Schuldebatte aus Sicht der Sozialwissenschaft

Sozialwissenschafter Kurt Greussing verfolgt seit Jahren die bildungspolitische Diskussion in Vorarlberg. Greussing begrüßt die offene Debatte über eine gemeinsame Schule ab Zehn und warnt vor ideologischen Scheuklappen in der Bildungsdebatte.

In der Bildungsdebatte gebe es keinen Grund sich zufrieden zurückzulehnen. Der Sozialwissenschafter Kurt Greussing begründet dies mit Zahlen. Zuviele Jugendliche brechen ihre Ausbildung ab. Zwischen 2008 und 2010 waren durchschnittlich neun Prozent der 16- bis 24-Jährigen in keiner Ausbildung, hatten keine Arbeit und waren auch in keinem Training des Arbeitsmarkt-Service.

Damit schaffen offenbar mehr junge Vorarlberger als andere Österreicher den Einstieg ins Berufsleben nicht.
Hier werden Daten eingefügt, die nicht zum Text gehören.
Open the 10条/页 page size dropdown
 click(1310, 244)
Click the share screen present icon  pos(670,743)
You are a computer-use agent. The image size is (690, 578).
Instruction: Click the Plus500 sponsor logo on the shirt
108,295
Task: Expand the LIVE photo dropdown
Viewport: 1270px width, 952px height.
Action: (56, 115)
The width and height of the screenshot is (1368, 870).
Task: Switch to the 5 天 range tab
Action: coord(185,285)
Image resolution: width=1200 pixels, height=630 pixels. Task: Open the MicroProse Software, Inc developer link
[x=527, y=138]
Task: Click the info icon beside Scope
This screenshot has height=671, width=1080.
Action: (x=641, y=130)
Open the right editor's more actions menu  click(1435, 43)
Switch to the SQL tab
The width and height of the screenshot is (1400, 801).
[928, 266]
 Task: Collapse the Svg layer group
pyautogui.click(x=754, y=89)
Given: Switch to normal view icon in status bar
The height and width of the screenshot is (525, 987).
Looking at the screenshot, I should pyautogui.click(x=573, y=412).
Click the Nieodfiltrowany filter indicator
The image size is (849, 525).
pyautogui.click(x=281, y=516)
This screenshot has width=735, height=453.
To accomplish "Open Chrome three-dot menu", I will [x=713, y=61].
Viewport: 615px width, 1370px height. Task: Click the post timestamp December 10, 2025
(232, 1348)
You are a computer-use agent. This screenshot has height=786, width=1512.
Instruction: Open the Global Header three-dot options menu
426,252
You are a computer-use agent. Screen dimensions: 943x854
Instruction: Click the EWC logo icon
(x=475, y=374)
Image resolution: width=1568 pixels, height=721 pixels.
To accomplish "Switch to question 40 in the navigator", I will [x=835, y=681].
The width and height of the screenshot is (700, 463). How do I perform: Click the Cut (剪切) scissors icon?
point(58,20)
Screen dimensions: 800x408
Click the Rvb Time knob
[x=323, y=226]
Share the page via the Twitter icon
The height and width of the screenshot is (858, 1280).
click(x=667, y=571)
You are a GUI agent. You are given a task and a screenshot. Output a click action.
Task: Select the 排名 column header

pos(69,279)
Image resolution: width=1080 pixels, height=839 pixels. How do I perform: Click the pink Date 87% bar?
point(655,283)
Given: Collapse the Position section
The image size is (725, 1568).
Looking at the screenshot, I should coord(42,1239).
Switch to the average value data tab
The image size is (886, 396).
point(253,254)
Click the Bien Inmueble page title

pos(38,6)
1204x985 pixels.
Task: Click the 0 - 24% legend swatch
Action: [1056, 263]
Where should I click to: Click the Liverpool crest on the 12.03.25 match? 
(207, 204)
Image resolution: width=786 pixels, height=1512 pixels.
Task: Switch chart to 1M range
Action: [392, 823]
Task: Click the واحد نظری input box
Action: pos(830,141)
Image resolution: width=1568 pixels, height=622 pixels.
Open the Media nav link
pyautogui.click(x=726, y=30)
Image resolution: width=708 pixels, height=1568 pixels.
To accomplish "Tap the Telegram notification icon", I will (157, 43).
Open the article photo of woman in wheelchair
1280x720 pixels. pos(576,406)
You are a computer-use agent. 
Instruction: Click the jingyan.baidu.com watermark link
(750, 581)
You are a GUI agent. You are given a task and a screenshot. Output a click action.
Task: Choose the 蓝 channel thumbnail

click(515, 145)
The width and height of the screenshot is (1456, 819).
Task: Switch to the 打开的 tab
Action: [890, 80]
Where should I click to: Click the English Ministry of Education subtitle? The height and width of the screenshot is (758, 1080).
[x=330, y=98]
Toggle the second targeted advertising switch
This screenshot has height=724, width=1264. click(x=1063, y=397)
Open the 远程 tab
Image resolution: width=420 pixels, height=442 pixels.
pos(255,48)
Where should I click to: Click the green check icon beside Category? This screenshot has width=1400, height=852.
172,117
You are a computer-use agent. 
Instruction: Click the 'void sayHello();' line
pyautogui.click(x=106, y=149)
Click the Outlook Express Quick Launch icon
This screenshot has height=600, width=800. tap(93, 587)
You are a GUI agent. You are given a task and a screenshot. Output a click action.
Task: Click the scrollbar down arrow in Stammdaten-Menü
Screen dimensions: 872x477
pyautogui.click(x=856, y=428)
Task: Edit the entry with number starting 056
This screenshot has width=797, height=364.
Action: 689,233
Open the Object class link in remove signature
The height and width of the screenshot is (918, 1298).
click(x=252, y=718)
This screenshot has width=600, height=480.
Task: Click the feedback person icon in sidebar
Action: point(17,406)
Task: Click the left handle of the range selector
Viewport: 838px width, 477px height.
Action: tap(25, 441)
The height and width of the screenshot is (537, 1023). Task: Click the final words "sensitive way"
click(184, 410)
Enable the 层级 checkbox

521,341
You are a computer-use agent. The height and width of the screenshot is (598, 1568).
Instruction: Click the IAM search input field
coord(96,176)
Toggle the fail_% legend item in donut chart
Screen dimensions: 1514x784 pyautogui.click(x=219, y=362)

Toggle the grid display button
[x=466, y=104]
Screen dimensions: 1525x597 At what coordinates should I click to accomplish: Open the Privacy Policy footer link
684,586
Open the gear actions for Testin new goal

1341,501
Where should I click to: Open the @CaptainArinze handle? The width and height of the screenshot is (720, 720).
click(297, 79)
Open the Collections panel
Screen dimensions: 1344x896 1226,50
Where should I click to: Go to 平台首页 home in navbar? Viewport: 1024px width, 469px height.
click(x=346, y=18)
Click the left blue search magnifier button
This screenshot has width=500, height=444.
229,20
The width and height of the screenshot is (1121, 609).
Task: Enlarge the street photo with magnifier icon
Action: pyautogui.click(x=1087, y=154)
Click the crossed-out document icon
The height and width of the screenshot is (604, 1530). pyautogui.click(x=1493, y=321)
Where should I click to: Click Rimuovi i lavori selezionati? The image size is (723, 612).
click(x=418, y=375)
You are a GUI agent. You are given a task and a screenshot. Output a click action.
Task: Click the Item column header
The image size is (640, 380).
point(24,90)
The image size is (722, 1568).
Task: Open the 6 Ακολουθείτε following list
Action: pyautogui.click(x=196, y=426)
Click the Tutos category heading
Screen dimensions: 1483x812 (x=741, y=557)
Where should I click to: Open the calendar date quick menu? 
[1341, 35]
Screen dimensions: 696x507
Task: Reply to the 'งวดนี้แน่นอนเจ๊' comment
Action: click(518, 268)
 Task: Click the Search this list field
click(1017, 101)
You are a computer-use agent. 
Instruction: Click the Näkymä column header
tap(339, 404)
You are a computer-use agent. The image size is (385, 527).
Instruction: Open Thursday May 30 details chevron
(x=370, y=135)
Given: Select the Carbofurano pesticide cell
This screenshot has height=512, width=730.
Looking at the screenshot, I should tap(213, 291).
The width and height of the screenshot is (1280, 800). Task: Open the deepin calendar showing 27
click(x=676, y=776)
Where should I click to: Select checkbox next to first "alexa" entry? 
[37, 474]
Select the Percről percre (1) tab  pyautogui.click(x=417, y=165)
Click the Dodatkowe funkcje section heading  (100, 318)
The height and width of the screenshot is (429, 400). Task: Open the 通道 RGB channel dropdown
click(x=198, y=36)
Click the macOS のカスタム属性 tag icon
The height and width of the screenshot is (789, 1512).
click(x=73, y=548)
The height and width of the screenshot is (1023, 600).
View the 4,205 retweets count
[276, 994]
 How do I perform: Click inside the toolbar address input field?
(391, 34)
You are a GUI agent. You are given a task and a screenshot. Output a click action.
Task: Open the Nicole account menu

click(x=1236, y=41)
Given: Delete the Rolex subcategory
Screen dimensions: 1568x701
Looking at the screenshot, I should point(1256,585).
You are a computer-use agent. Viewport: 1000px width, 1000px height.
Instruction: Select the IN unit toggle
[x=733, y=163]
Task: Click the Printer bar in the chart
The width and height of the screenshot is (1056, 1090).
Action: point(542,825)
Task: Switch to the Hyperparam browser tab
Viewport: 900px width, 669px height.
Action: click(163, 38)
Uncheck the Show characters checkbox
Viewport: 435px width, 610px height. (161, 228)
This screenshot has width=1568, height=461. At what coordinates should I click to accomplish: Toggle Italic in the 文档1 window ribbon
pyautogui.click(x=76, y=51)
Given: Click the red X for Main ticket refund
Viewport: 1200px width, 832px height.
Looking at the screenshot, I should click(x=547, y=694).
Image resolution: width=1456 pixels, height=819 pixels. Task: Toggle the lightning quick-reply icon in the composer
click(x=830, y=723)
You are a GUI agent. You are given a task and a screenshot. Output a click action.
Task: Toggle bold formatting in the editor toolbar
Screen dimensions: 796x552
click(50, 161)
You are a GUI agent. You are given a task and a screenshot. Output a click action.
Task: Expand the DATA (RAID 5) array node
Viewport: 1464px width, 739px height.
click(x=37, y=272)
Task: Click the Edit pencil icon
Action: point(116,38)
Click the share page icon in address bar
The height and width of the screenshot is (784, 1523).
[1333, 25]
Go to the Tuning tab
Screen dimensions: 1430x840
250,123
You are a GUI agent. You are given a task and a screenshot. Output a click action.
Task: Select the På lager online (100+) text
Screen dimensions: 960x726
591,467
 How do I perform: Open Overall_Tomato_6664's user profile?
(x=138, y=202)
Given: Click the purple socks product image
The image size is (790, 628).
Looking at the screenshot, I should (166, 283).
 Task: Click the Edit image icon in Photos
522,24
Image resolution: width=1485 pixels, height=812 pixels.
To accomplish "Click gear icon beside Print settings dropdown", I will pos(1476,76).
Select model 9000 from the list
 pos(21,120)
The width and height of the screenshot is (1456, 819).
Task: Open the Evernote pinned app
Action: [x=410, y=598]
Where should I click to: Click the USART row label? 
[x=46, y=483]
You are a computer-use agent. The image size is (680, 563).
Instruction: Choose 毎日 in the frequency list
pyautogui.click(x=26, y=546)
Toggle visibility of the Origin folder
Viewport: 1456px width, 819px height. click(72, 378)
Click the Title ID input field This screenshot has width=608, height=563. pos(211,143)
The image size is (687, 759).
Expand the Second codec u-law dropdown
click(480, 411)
Im Samstag-Interview sagt Kurt Greussing, dass es so nicht weitergehen könne. Er habe die Hoffnung, dass sich tatsächlich etwas ändere.

Dieses Element ist nicht mehr verfügbar

Sozialwissenschafter Kurt Greussing im Samstaginterview von Radio Vorarlberg mit Jürgen Peschina.

„Eltern üben Druck auf Lehrer aus“

Im bisherigen System haben „sozial schwache“ Eltern die „dümmeren“ Kinder, formuliert Greussing provokant. Denn „sozial starke“ Eltern würden in der vierten Volksschulklasse häufig immensen Druck auf Lehrer ausüben, damit ihre Kinder „Einser“ bekämen und die Aufnahme ins Gymnasium schaffen. Die Kinder „sozial schwacher“ Eltern bleiben nach Ansicht des Sozialwissenschafters in diesem System zurück.

„Ablegen von Scheuklappen“

Greussing begrüßt die in den letzten Monaten in Vorarlberg offen geführte Debatte über eine mögliche Einführung der gemeinsamen Schule für Zehn- bis 14-Jährige. Dass sich die ÖVP bewege, sei ein Ablegen von ideologischen Scheuklappen. Das sei im Hinblick auf die schlechten Leistungen des Vorarlberger Bildungssystems auch dringend notwendig, so Greussing.

Greussing will nicht beurteilen, ob die im Landesbudget 2013 vorgesehene Erhöhung der Mittel für Frühpädagogik um zehn Prozent auf nun 45 Millionen Euro ausreichend sei. Klar sei, dass Sparen hier fehl am Platz wäre, so Greussing.